As he told Forces of Geek, he took great pains to make the sculpted characters in the film as faithful to Gammell’s drawings as possible.”When they bought the book and the illustrations with it, I asked them very specifically, ‘Do you have the right to the illustrations?’ The [characters] are as faithful as we can be. We were trying to be as punctilious as we can be.”

He’d actually spoken to Gammell about 20 years ago, he revealed to FOG!: “I was in contact with him briefly because I offered him the ghost to design in Devil’s Backbone.” That collaboration didn’t happen, but he’s hoping that Gammell is pleased with the results.

Øvredal told FOG! that del Toro’s expertise with crafting creatures of all kinds was invaluable. “He’s very hands-on in helping develop the team. And especially all the stuff that is creature design, he’s so helpful in figuring out practically how to do it and who to get to do the best. He’s worked with the best in the world and it’s amazing to see these creatures come alive.”

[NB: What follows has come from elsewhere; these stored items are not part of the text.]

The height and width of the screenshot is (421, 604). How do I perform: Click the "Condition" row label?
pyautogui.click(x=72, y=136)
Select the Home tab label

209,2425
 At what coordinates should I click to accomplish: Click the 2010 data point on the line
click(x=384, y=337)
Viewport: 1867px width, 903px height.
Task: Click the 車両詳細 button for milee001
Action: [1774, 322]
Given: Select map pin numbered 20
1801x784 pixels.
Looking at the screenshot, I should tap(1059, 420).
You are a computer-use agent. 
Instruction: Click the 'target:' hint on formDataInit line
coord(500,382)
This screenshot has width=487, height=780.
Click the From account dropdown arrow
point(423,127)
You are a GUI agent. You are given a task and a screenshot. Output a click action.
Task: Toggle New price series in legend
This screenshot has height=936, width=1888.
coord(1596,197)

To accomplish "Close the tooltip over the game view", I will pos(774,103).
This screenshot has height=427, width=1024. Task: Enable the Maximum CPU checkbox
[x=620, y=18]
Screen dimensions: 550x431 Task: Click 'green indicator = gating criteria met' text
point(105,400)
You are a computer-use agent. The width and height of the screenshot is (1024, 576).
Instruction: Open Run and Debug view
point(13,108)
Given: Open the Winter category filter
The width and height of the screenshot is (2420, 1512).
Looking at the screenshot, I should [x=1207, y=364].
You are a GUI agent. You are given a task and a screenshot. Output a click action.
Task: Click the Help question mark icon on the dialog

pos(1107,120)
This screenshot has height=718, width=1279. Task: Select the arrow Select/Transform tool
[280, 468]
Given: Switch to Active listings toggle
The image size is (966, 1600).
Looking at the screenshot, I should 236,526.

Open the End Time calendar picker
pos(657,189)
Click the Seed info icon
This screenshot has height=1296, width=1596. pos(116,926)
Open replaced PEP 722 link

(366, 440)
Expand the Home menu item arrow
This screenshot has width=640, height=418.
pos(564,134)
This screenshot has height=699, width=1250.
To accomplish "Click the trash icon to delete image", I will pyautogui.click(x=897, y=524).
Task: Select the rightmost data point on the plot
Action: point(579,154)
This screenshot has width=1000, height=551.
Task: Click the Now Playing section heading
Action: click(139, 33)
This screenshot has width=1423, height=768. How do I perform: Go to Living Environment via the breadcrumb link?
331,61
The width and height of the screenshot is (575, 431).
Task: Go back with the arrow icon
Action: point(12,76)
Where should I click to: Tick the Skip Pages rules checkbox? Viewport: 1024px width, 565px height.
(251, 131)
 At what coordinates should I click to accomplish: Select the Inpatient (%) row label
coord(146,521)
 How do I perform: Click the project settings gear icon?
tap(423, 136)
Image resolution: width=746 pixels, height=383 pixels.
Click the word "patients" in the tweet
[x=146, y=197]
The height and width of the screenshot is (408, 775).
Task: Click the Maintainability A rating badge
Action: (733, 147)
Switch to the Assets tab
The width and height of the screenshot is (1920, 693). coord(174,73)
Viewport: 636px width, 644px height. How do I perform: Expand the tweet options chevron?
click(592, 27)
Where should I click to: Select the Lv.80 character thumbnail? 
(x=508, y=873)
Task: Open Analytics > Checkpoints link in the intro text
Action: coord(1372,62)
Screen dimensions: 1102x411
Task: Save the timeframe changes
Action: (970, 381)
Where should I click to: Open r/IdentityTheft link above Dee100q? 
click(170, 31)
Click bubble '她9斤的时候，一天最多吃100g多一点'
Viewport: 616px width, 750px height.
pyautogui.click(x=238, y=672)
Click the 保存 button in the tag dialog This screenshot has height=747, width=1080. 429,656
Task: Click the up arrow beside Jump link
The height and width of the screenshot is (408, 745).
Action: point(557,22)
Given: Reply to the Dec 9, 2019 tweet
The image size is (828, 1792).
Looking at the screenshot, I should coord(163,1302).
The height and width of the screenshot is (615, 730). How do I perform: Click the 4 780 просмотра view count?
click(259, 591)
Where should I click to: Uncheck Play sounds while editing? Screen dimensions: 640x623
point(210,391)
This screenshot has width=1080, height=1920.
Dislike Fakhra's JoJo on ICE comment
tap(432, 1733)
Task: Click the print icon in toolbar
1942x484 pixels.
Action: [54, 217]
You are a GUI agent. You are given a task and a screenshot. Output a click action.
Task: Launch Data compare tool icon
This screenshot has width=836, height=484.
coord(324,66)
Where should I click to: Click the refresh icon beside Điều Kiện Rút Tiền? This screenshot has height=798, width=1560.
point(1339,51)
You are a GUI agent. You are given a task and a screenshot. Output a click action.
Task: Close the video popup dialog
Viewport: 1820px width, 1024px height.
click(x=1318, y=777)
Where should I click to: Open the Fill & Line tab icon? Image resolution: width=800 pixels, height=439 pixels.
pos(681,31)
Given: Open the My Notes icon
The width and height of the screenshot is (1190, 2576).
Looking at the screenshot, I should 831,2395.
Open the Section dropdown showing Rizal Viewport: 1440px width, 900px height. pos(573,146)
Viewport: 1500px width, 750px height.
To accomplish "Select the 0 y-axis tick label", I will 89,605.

Will we see more Scary Stories down the road? “Hopefully if the film is a success, somebody will make a sequel,” said Øvredal.

del Toro also teased the idea of a sequel: “We distilled it to the ones that everybody seems to remember the most,” del Toro said. “I think the books obviously have many, many more stories, so that this could go on or not.”

One of the stories that made it into the film was “The Big Toe.” We were treated to an exclusive scene from this sequence in which Gabriel Rush (who plays a character named Auggie) ignores his friends’ warnings and begins chowing down on some stew that mysteriously appears in his refrigerator.

“After filming that sequence, I couldn’t eat soup or stew for many months. And I love soup,” he told FOG!. “Now I eat clear broth, so I know what’s happening.”

He also revealed that the movie that traumatized him as a child was Øvredal’s Trollhunter. “I’ve haven’t seen lot of horror films, because I scare easy in general. So I remember very distinctly that was the first film of Andre’s I saw and the first film in that subgenre [of faux documentaries]. I remember seeing it at my friend’s house at a sleepover at 1 a.m. And thinking ‘This is a real thing.’ I was absolutely mortified. It’s the first thing I told Andre when I met him.”

The film will be rated PG-13.

Writer / Producer Guillermo del Toro, Zoe Colletti and Director André Øvredal / Photo by George Kraychek

Øvredal told FOG! his stepdaughter, who’s 13, has already seen the film. “My son is 7 and he’s too young for it now.” He added that, although he never read books in Norway, “I’m hoping that adults my age who grew up with these books will bring their teenagers to see it. Because it should be a family community kind of experience to see the movie. A generational kind of thing.”

del Toro said he might put the ideal viewing age at a little lower: “If it was up to me, I would say, 11, 12, 13. I think anything younger than that is not a good idea.”

He continued, “It’s a fun, entertaining movie. There’s two types of horror movies: There are the disturbing ones and the entertaining ones and, most decidedly, we fall into the latter camp. I wanted it to be very entertaining. The kind of thing that you giggle and elbow each other in the theater. The others stay with you in a way that I think is really almost traumatic. You can find examples of all kinds of filmmakers and the reason that I chose Andre is that ultimately, his movies have, I think, a very, very fun spirit.”

Fun spirits indeed, if you like ooky, gooky stories about ghouls!

The film also stars Michael Garza, Austin Abrams, Dean Norris, Gil Bellows, Lorraine Toussaint, Austin Zajur, and Natalie Ganzhorn.

Scary Stories To Tell in the Dark arrives in theaters on August 9th.